In this study, we investigated the perinatal outcomes of pregnancies among women with CKD in our hospital and examined whether the estimated glomerular filtration rate (eGFR) was useful for evaluating renal function during pregnancy. We also measured angiogenic factors in pregnancies with CKD to investigate the pathophysiology of superimposed PE in women with CKD.

Patients and Methods

Patients

Ninety pregnant Japanese women with CKD who visited the Department of Obstetrics and Gynecology, Okayama University Hospital, Japan, from 1996 to 2010 were included in this study. According to the definition of the Japan Society of Obstetrics and Gynecology [9], superimposed PE with CKD was defined as new-onset or worsening hypertension and/or proteinuria. This was a persistent blood pressure elevation to levels of 140 mm Hg (systolic) or 90 mm Hg (diastolic) on two occasions several hours apart and/or proteinuria (>300 mg/day). Severe superimposed PE was defined as severe hypertension (systolic blood pressure 160 mm Hg or diastolic blood pressure 110 mm Hg) and/or severe proteinuria (>2,000 mg/day). Baseline demographic information collected from the database included: maternal blood pressure during pregnancy, serum creatinine, urine 24-hour proteinuria, 24-hour creatinine clearance rate (24h-CCR), gestational age (weeks and days) at delivery, newborn percentile and Apgar score. The eGFR was calculated using a formula specific for Japanese women [194 × serum creatinine level (mg/dl)–1.094 × age in years–0.287 × 0.739] [10]. For an analysis of angiogenic factors, we included 35 women – from the group of the 90 pregnancies with CKD analyzed in this study – who visited Okayama University Hospital from 2007 to 2010, and 35 healthy pregnant women matched for age, gestational age, parity and body mass index with normotensive pregnancies who visited our hospital from 2009 to 2010. All patients gave their informed consent for blood sampling. We added 18 patients with PE who had no preexisting complications and 18 healthy pregnant women matched for age, gestational age, parity and body mass index with normotensive pregnancies, who visited our hospital from 2009 to 2010, to compare superimposed PE with CKD. Immediately after sample collection, serum was separated by centrifugation and stored at –80°C until used. This study was approved by the Institutional Ethical Review Board of Okayama University Hospital (project No. 186, June 21, 2004) and all subjects gave their informed consent.

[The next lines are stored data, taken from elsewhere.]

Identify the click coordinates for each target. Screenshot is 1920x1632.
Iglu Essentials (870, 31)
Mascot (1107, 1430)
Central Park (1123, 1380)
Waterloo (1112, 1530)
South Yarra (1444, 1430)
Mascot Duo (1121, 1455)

Enzyme-Linked Immunosorbent Assay for Angiogenic Factors

Serum levels of sFlt-1 and PlGF were determined by enzyme-linked immunosorbent assay following the manufacturer’s instructions (R&D Systems, Inc., Minneapolis, Minn., USA). All samples were examined in duplicate and mean values of individual sera were utilized for statistical analysis. Samples for measurement of sFlt-1 were diluted 1/100 prior to the assay. The minimum detectable concentrations in the assays for placental growth factor (PlGF) and sFlt-1 were 7.0 and 5.0 pg/ml, respectively. The intra- and inter-assay coefficients of variation for PlGF were less than 2.8 and 8.9%, and for sFlt-1 they were 3.3 and 7.8%, respectively.

Statistical Analysis

All values were expressed as the mean ± SD. The Kruskal-Wallis test and the Scheffe test following the Shapiro-Wilk test were used for intergroup comparisons of clinical parameters and serum levels of sFlt-1 and PlGF. The associations of 24h-CCR with serum creatinine or eGFR levels were analyzed using Spearman’s rank correlation. Statistical analysis was performed using StatView software 5.0 (Abacus Concepts, Berkeley, Calif., USA) and p < 0.05 was considered to be statistically significant.

Results

Perinatal Outcomes in Pregnancies with CKD

The cases of 90 pregnant women with CKD, who visited the Department of Obstetrics and Gynecology, Okayama University Hospital, Japan, from 1996 to 2010, are summarized in table 1. The most prevalent disease was chronic glomerulonephritis (77.7%), especially IgA glomerulonephritis (57.8%). The preterm delivery rate was 22.2% and FGR was 20.0%. There were 21 cases of superimposed PE, including 9 severe cases (22.2%). In the superimposed PE patients, the rate of preterm delivery, FGR and abnormal Doppler finding were 71.4, 76.2 and 85.7%, respectively (table 1).

Table 1

Characteristics of pregnancies in women with CKD

http://www.karger.com/WebMaterial/ShowPic/196676

To investigate the effect of blood pressure during pregnancy on perinatal outcomes, the 90 cases were divided into 3 groups: women with normal blood pressure (<140/90 mm Hg), those with mild hypertension (140–160/90–110 mm Hg) and those with severe hypertension (>160/>110) at delivery. There were no significant differences in mean gestational age or newborn percentile between normotensive and mild hypertension groups, but the average gestational age was significantly earlier and newborn percentile was significantly lower in the severe hypertension group than in both the normotensive and mild hypertension groups. The effect of 24-hour urine proteinuria on perinatal outcomes was also examined. Again, the cases were divided into 3 groups: women with no proteinuria (<300 mg/day), those with mild proteinuria (300–2,000 mg/day) and those with severe proteinuria (>2,000 mg/day) at delivery. There were no significant differences in mean gestational age between groups. The newborn percentile in the severe proteinuria group was significantly lower than in the group with no proteinuria. Moreover, in the group with severe proteinuria, women with hypertension showed an earlier gestational age at delivery and a lower newborn percentile than the normotensive cases, but not significantly (fig. 1).

Fig. 1

The effect of blood pressure and proteinuria on perinatal outcomes, gestational age (a) and newborn percentile (b). Values are shown as the mean ± SD. * p < 0.05 compared with normal clinical course.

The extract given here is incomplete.